→ **Exercise**: Every line of the entries that holds the word "will" is to be copied.

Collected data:
*** Begin section ***

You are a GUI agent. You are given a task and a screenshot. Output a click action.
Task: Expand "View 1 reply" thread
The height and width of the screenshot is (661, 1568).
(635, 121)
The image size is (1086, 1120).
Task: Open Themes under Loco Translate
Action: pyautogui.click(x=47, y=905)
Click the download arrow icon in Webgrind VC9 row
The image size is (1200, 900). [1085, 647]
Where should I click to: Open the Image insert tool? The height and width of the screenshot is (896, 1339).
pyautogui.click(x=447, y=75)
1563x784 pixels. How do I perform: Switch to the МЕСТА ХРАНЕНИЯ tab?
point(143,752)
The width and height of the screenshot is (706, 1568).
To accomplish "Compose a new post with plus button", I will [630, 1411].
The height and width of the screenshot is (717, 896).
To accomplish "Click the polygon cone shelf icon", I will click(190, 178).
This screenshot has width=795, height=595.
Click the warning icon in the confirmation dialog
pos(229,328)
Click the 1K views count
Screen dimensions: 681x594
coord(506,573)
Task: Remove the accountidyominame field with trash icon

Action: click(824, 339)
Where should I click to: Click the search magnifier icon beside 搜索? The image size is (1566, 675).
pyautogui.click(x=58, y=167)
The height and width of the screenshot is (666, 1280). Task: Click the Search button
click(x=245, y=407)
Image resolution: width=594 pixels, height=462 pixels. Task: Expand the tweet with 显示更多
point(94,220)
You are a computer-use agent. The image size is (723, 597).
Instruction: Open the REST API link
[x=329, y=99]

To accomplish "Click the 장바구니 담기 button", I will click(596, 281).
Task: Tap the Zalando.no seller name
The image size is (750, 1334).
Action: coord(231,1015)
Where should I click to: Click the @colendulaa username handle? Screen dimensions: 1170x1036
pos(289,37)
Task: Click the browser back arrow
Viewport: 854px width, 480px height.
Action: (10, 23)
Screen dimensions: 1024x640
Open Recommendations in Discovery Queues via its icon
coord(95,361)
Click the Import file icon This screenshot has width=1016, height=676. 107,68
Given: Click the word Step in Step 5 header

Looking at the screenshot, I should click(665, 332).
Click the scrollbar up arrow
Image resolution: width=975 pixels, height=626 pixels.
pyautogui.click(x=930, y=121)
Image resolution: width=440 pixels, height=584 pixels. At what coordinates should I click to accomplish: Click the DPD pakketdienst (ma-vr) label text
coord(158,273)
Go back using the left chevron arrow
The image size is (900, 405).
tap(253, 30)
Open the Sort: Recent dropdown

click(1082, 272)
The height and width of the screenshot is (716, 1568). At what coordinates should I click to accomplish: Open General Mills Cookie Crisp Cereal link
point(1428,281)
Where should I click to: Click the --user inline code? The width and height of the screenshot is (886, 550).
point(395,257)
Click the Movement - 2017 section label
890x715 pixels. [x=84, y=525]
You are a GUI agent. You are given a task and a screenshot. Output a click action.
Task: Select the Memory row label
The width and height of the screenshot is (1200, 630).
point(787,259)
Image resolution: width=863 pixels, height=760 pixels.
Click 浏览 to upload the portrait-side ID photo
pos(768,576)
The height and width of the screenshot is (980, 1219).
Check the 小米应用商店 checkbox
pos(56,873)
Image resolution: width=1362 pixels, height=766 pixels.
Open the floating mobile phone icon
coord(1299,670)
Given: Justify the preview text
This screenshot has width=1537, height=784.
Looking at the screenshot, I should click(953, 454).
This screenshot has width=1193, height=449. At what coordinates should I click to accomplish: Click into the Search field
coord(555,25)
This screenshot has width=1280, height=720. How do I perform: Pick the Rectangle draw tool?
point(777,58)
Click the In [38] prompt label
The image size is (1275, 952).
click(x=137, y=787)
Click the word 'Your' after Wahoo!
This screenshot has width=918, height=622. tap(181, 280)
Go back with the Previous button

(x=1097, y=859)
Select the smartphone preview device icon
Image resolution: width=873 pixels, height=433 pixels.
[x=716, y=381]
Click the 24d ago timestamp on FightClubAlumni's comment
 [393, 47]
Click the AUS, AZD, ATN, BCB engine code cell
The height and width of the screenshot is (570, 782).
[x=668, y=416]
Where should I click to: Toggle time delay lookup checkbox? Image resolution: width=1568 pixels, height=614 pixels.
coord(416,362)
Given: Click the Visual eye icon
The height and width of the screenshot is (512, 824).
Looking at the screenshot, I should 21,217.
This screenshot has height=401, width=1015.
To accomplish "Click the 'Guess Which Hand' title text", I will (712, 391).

*** End section ***

→ **Result below**:
To accomplish "Compose a new post with plus button", I will [630, 1411].
To accomplish "Click the polygon cone shelf icon", I will click(190, 178).
To accomplish "Click the 장바구니 담기 button", I will click(596, 281).
To accomplish "Click the 'Guess Which Hand' title text", I will (712, 391).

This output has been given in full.